══ PAGE EXCERPT ══

496 seats to the National Assembly 249 seats needed for a majority
- Turnout: 99.35%
|  | First party | Second party |
| Leader | Nguyễn Phú Trọng | - |
| Party | Communist Party | Independent |
| Alliance | Fatherland Front | Fatherland Front |
| Leader since | January 19, 2011 |  |
| Seats before | 458 | 42 |
| Seats won | 475 | 21 |
| Seat change | +17 | −21 |
- Party structure of the 14th National Assembly of Vietnam at the 1st Session after the 2016 election
| Prime Minister before election Nguyễn Xuân Phúc | Elected Prime Minister Nguyễn Xuân Phúc |

= 2016 Vietnamese legislative election =

Parliamentary election

Parliamentary elections were held in Vietnam on 22 May 2016 to elect members of the National Assembly, alongside local elections.

As Vietnam is a one-party state, the ruling Communist Party of Vietnam was the only party to contest the elections.

==Background==
The election date, a Sunday, in line with the electoral law, was announced on 24 November 2015.

==Electoral system==
The members of the National Assembly were elected from 184 multi-member constituencies using the two-round system, with a maximum number of 500 candidates to be elected; candidates had to receive at least 50% of the vote in the first round to be elected, with a second round held on a plurality basis.

═══

## PROBLEM TO SOLVE
Return the stretch from "Parliamentary elections were" through "contest the elections." in the text on the 2016 Vietnamese legislative election, copied word for word.

══ DATASET EXTRACT ══

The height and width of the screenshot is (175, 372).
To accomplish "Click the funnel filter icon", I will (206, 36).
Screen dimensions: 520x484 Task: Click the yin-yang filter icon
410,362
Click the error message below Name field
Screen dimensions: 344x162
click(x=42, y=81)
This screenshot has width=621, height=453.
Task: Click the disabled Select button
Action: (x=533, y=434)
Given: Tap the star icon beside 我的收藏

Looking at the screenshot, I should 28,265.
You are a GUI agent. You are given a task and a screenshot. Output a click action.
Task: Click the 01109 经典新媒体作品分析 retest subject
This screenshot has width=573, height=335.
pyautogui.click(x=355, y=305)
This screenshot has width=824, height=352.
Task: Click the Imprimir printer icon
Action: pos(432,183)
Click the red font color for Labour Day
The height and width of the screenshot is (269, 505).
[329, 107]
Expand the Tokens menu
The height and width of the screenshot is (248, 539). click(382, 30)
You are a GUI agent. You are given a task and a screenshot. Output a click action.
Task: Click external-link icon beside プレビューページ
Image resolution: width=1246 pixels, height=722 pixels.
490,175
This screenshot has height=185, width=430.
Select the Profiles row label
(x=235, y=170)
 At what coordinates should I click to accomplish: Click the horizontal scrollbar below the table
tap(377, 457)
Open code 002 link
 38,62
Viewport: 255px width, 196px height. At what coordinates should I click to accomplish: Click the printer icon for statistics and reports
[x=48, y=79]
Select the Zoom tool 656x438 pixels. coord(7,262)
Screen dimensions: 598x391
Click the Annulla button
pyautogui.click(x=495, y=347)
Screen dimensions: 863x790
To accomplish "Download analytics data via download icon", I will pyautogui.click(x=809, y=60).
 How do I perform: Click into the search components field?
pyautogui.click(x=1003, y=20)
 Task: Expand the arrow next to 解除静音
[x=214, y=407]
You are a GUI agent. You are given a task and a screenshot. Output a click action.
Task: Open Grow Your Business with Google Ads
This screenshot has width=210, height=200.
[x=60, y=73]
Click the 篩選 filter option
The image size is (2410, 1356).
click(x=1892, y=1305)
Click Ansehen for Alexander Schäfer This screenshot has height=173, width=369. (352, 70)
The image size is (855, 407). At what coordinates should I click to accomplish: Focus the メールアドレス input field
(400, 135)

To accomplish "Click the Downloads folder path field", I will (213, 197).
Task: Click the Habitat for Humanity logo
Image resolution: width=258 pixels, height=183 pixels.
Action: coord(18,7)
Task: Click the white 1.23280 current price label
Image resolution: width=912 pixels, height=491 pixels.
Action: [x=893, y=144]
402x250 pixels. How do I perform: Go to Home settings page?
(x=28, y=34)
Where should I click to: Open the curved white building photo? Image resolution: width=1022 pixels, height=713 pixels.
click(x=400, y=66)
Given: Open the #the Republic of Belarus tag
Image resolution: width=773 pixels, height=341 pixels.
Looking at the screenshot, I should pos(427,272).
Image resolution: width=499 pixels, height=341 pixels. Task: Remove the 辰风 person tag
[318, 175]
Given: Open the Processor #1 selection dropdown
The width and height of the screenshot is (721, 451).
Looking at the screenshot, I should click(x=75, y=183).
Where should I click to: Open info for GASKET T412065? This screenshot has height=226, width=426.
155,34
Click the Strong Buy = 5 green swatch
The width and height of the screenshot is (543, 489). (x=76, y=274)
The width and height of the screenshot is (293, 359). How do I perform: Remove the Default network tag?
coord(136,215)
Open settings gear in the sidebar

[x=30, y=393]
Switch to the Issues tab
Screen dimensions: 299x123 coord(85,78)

═══

## EXERCISE OUTPUT
Parliamentary elections were held in Vietnam on 22 May 2016 to elect members of the National Assembly, alongside local elections.

As Vietnam is a one-party state, the ruling Communist Party of Vietnam was the only party to contest the elections.